• _Provided data_:
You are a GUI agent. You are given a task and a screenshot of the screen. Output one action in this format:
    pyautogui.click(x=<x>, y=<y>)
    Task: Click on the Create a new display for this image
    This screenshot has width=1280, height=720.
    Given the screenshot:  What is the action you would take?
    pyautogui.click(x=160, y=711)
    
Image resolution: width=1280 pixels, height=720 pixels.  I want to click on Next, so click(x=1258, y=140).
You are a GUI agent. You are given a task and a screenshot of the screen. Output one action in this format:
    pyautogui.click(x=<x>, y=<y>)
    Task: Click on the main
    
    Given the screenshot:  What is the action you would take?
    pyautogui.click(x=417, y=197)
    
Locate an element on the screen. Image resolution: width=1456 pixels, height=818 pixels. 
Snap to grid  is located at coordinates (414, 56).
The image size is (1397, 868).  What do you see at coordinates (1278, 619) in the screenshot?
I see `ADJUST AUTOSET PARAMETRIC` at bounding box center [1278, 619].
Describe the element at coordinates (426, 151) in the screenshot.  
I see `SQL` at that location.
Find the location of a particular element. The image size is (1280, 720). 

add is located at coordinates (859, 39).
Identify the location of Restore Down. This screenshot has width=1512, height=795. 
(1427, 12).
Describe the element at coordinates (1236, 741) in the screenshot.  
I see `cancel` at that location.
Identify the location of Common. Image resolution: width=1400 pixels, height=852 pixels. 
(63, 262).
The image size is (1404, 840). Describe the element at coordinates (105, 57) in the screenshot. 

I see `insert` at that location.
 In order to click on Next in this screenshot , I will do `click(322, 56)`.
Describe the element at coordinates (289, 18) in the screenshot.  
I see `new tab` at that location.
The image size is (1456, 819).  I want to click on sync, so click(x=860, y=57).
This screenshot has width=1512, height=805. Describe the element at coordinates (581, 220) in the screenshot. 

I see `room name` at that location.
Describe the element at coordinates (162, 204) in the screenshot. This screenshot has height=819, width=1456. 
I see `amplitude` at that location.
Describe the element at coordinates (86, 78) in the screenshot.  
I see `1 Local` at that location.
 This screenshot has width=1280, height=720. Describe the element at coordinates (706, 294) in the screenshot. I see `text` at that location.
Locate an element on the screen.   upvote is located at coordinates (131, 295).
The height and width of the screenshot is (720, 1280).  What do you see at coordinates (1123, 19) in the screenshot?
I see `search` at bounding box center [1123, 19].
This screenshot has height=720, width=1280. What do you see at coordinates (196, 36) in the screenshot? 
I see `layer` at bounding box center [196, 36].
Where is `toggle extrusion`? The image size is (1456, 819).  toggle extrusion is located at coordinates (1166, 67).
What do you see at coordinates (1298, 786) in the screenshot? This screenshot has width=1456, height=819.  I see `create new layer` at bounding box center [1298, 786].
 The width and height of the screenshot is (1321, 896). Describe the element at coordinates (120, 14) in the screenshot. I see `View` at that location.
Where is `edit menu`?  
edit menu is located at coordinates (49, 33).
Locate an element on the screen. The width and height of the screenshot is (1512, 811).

• _Job_: Recast the entries above as a JSON list of strings, with one string for each line and blank lines omitted.

• _Task answer_:
[
  "You are a GUI agent. You are given a task and a screenshot of the screen. Output one action in this format:",
  "    pyautogui.click(x=<x>, y=<y>)",
  "    Task: Click on the Create a new display for this image",
  "    This screenshot has width=1280, height=720.",
  "    Given the screenshot:  What is the action you would take?",
  "    pyautogui.click(x=160, y=711)",
  "Image resolution: width=1280 pixels, height=720 pixels.  I want to click on Next, so click(x=1258, y=140).",
  "You are a GUI agent. You are given a task and a screenshot of the screen. Output one action in this format:",
  "    pyautogui.click(x=<x>, y=<y>)",
  "    Task: Click on the main",
  "    Given the screenshot:  What is the action you would take?",
  "    pyautogui.click(x=417, y=197)",
  "Locate an element on the screen. Image resolution: width=1456 pixels, height=818 pixels. ",
  "Snap to grid  is located at coordinates (414, 56).",
  "The image size is (1397, 868).  What do you see at coordinates (1278, 619) in the screenshot?",
  "I see `ADJUST AUTOSET PARAMETRIC` at bounding box center [1278, 619].",
  "Describe the element at coordinates (426, 151) in the screenshot.  ",
  "I see `SQL` at that location.",
  "Find the location of a particular element. The image size is (1280, 720). ",
  "add is located at coordinates (859, 39).",
  "Identify the location of Restore Down. This screenshot has width=1512, height=795. ",
  "(1427, 12).",
  "Describe the element at coordinates (1236, 741) in the screenshot.  ",
  "I see `cancel` at that location.",
  "Identify the location of Common. Image resolution: width=1400 pixels, height=852 pixels. ",
  "(63, 262).",
  "The image size is (1404, 840). Describe the element at coordinates (105, 57) in the screenshot. ",
  "I see `insert` at that location.",
  " In order to click on Next in this screenshot , I will do `click(322, 56)`.",
  "Describe the element at coordinates (289, 18) in the screenshot.  ",
  "I see `new tab` at that location.",
  "The image size is (1456, 819).  I want to click on sync, so click(x=860, y=57).",
  "This screenshot has width=1512, height=805. Describe the element at coordinates (581, 220) in the screenshot. ",
  "I see `room name` at that location.",
  "Describe the element at coordinates (162, 204) in the screenshot. This screenshot has height=819, width=1456. ",
  "I see `amplitude` at that location.",
  "Describe the element at coordinates (86, 78) in the screenshot.  ",
  "I see `1 Local` at that location.",
  " This screenshot has width=1280, height=720. Describe the element at coordinates (706, 294) in the screenshot. I see `text` at that location.",
  "Locate an element on the screen.   upvote is located at coordinates (131, 295).",
  "The height and width of the screenshot is (720, 1280).  What do you see at coordinates (1123, 19) in the screenshot?",
  "I see `search` at bounding box center [1123, 19].",
  "This screenshot has height=720, width=1280. What do you see at coordinates (196, 36) in the screenshot? ",
  "I see `layer` at bounding box center [196, 36].",
  "Where is `toggle extrusion`? The image size is (1456, 819).  toggle extrusion is located at coordinates (1166, 67).",
  "What do you see at coordinates (1298, 786) in the screenshot? This screenshot has width=1456, height=819.  I see `create new layer` at bounding box center [1298, 786].",
  " The width and height of the screenshot is (1321, 896). Describe the element at coordinates (120, 14) in the screenshot. I see `View` at that location.",
  "Where is `edit menu`?  ",
  "edit menu is located at coordinates (49, 33).",
  "Locate an element on the screen. The width and height of the screenshot is (1512, 811)."
]